Transformative resilience is part of cultural sensitivity. As essential factors in building resilience, culture and environment help to restore social meaning to relationships and improve understanding of crises.
Resilience varies, is transmitted and strengthened. It is an ongoing process and not an act. This reinforcement can be carried out in particular by building individual and collective capacities and supporting local initiatives.
At the individual, family and community levels, resilience strengthening is based on social recognition, mutualisation of means of livelihoods, individual and collective capacities enhancement and diversifying social capital.
Drivers of transformative resilience include initiatives for stabilization, institutional strengthening, environmental preservation and mainstreaming inclusiveness.

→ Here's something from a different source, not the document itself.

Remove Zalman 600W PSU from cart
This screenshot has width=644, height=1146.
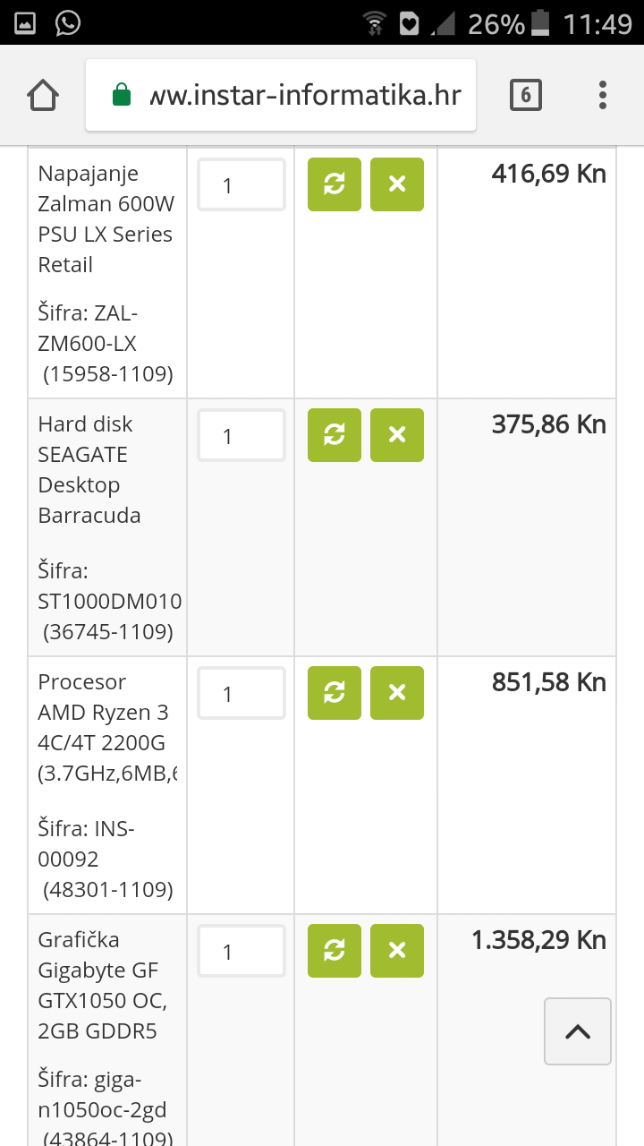tap(397, 184)
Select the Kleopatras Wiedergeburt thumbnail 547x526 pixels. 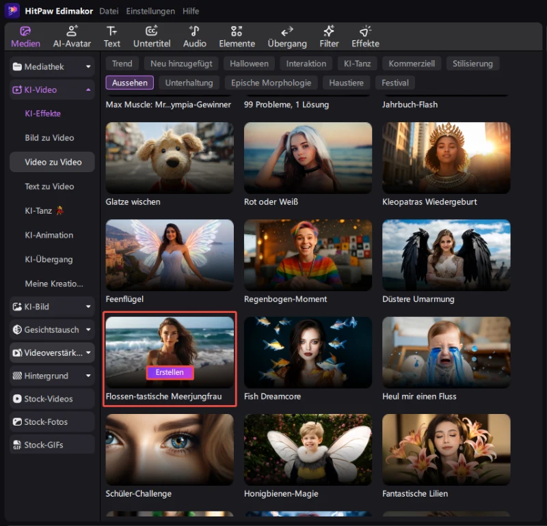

At the regional and national levels, resilience strengthening focuses on institutional, environmental and legal enhancement as well as on the reduction of inequalities and  discrimination, and a collective change of mentalities.
Humanitarian or development work in protracted crises must seek to enhance transformative resilience with affected communities and people.
La résilience permet de renforcer ou de redonner aux individus et aux communautés des raisons d’espérer, d’avoir des perspectives d’avenir et de transformer ces espoirs en mobilisations et actions.
Building resilience therefore consists of finding the right balance between immediate support and accompaniment of individuals, groups and communities in synergy with their hopes and own perspectives by creating a space in which everyone feels comfortable, respected and recognized for their strengths and fragilities,  their rights and achievements.